======== INPUT RECORDS

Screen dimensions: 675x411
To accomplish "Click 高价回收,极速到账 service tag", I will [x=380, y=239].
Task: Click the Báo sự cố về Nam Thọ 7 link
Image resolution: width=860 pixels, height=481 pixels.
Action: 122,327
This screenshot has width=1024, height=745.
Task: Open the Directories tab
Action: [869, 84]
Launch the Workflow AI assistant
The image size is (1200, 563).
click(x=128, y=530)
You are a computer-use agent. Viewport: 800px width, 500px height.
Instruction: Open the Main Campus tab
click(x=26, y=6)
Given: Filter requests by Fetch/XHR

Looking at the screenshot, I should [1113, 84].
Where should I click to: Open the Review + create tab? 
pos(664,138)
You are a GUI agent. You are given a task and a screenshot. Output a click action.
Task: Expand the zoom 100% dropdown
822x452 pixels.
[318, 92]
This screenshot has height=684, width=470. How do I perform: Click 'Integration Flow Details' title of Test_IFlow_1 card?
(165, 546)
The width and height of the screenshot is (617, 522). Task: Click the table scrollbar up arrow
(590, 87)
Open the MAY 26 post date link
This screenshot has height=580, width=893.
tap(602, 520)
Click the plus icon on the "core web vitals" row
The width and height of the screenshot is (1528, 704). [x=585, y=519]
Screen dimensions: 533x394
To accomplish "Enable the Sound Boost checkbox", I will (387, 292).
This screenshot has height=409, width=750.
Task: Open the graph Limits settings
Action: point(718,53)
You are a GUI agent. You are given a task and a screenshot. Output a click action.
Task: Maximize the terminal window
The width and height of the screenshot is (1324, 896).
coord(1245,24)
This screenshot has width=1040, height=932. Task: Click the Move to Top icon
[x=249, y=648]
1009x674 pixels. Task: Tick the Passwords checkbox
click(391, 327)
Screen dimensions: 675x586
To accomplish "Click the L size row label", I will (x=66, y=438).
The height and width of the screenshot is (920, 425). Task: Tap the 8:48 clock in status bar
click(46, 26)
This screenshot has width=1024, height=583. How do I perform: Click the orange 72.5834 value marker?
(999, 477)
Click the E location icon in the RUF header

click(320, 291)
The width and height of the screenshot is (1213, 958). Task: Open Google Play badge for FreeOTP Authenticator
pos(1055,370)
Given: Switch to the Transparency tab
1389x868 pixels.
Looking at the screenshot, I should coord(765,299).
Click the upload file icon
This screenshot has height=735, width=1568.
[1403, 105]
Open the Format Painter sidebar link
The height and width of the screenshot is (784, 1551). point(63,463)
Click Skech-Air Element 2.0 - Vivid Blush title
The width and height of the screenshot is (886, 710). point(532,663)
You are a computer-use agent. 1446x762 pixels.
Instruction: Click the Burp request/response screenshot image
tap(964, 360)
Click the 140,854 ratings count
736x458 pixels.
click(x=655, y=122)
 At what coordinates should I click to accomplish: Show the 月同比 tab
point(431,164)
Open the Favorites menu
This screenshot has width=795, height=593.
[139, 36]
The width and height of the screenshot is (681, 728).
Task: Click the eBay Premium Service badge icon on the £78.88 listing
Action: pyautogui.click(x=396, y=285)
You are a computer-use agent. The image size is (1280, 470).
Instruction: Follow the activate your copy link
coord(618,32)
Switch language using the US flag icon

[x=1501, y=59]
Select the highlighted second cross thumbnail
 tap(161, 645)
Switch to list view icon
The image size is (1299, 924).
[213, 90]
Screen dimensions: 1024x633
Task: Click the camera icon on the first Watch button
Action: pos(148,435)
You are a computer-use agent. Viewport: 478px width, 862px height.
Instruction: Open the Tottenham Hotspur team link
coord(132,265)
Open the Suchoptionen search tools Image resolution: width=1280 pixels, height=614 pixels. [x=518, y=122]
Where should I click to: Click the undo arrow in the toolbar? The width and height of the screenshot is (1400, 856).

================

• EXERCISE DESCRIPTION:
Report all lines in the records that include the string "agent".

• WRITTEN REPLY:
You are a computer-use agent. Viewport: 800px width, 500px height.
You are a GUI agent. You are given a task and a screenshot. Output a click action.
You are a GUI agent. You are given a task and a screenshot. Output a click action.
You are a computer-use agent. 1446x762 pixels.
You are a computer-use agent. The image size is (1280, 470).
You are a computer-use agent. Viewport: 478px width, 862px height.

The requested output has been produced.